In Nova Scotia in 1928, a Mikaw chief, Sylliboy vainly pleaded that a treaty signed with his people in the eighteenth century was still valid: he was laughed out of court bringing a case which only a few years ago was finally found to have legal validity fifty years after Sylliboy was dead. These are only a few examples that I have recited off the top of my head.
Here is the last part of the Wet’su’wet’en press release, issued this week:
“Canada knows that its own actions are illegal,” states the Wet'suwet'en Access Point on Gitdumden territory. “The Wet’suwet’en chiefs have maintained their use and occupancy of their lands and hereditary governance system to this date despite generations of legislative policies that aim to remove us from this land, assimilate our people, and ban our governing system. The hereditary chiefs of the Wet’suwet’en and the land defenders holding the front lines have no intention of allowing Wet’suwet’en sovereignty to be violated.”
“Support has been growing for the Wet'suwet'en with statements issued by national and international organizations such as 350 dot org, Heiltsuk Nation, Idle No More, Canadian Centre for Policy Alternatives, Canadian Union of Postal Workers, Civil Liberties Defense Center, Dogwood BC, Greenpeace Canada, Namgis First Nation, Secwepemc Women’s Warrior Society, and Union of B.C Indian Chiefs.

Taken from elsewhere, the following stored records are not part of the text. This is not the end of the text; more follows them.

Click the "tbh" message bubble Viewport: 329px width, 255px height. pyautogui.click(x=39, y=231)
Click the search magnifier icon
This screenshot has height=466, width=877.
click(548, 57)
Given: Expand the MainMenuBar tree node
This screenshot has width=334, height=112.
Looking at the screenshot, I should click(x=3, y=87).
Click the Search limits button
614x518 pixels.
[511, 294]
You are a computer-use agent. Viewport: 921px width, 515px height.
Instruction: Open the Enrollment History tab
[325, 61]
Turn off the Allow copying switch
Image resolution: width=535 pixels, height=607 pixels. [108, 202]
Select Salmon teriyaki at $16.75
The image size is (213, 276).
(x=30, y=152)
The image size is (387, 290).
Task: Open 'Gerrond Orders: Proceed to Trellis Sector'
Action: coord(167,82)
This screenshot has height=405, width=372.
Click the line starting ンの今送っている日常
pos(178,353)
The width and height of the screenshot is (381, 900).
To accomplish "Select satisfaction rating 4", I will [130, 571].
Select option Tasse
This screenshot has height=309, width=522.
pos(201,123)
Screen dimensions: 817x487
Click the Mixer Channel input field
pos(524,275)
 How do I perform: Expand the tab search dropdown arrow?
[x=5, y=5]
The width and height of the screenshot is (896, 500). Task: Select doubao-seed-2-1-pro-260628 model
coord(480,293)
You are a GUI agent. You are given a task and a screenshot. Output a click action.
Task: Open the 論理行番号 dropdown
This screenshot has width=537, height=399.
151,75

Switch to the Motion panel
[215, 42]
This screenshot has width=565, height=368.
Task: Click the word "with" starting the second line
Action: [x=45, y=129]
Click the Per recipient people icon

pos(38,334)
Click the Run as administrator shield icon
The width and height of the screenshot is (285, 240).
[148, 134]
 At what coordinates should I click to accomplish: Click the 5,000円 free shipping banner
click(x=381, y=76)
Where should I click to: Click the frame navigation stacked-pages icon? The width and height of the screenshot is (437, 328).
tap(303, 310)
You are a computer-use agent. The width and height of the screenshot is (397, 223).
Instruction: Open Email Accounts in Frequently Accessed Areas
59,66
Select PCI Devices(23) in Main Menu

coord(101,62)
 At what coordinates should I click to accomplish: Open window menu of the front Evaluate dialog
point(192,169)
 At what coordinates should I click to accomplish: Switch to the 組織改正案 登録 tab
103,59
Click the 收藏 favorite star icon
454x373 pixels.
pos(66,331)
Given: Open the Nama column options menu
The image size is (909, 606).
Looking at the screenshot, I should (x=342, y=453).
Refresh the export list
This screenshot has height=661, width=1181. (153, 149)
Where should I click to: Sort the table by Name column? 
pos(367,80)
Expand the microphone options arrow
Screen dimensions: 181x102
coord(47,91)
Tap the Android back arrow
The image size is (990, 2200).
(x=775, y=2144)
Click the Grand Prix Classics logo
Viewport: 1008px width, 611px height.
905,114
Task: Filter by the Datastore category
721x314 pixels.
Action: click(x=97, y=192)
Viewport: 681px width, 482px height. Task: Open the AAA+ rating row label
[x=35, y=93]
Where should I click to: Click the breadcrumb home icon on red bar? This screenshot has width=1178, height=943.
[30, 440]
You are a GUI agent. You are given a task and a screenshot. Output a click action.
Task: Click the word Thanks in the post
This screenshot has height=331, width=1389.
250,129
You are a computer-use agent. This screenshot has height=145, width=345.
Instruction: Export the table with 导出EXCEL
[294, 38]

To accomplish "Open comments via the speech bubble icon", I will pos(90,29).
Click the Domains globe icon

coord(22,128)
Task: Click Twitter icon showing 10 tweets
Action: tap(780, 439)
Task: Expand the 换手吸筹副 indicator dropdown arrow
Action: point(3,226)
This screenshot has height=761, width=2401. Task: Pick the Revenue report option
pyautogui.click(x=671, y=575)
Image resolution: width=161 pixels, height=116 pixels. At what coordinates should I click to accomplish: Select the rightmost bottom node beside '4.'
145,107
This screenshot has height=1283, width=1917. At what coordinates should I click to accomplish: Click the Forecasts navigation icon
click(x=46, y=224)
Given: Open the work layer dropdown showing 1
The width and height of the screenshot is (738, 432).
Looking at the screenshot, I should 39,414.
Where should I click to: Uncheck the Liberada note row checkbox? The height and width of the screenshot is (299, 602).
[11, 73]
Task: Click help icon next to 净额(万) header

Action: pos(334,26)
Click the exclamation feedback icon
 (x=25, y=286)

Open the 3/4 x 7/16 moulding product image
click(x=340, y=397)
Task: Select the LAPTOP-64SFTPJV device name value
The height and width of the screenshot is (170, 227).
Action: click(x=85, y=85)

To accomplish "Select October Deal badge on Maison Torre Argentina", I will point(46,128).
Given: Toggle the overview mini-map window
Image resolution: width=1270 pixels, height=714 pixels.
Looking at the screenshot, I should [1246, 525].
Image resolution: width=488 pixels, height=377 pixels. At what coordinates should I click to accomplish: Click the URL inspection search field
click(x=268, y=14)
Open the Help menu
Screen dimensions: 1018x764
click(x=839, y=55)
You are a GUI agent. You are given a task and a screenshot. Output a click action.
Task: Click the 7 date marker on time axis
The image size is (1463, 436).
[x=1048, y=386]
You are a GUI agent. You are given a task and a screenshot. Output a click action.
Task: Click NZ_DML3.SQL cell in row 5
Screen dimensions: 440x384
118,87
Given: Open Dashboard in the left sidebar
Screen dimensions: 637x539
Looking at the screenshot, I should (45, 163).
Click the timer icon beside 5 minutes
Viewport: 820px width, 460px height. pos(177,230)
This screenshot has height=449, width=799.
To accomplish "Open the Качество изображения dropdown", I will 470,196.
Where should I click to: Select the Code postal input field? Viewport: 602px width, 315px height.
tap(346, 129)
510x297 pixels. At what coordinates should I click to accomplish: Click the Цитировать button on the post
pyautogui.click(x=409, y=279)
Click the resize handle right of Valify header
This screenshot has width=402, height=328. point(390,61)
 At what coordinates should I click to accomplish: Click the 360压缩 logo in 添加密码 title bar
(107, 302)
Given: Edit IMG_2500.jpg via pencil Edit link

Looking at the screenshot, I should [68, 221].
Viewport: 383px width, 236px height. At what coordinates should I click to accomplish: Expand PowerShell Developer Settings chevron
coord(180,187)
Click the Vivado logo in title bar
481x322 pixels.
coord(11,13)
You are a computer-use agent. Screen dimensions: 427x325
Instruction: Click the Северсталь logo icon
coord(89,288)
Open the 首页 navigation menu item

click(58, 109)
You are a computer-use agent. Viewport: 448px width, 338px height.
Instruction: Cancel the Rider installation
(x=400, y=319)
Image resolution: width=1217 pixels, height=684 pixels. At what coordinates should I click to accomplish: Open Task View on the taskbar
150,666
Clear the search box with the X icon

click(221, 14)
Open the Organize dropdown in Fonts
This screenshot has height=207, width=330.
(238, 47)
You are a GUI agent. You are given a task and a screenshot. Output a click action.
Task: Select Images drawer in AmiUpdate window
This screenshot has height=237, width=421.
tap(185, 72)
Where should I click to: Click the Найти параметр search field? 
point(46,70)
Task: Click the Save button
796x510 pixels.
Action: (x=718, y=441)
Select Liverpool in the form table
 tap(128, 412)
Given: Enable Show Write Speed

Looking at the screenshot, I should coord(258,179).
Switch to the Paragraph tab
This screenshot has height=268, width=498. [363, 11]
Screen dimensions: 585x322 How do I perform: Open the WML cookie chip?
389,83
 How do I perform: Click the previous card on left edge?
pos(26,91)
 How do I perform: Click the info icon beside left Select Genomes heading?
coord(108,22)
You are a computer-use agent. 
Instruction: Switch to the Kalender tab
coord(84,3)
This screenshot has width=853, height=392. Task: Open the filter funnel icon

“The rally organizers further state, ‘We demand that the provincial and federal government uphold their responsibilities to the United Nations Declaration on the Rights of Indigenous Peoples by revoking the permits for this fracked gas pipeline that does not have consent from any Wet’suwet’en Clan. The federal government, provincial government, Coastal GasLink/TransCanada, and the RCMP do not have jurisdiction on Wet'suwet'en land.’ ”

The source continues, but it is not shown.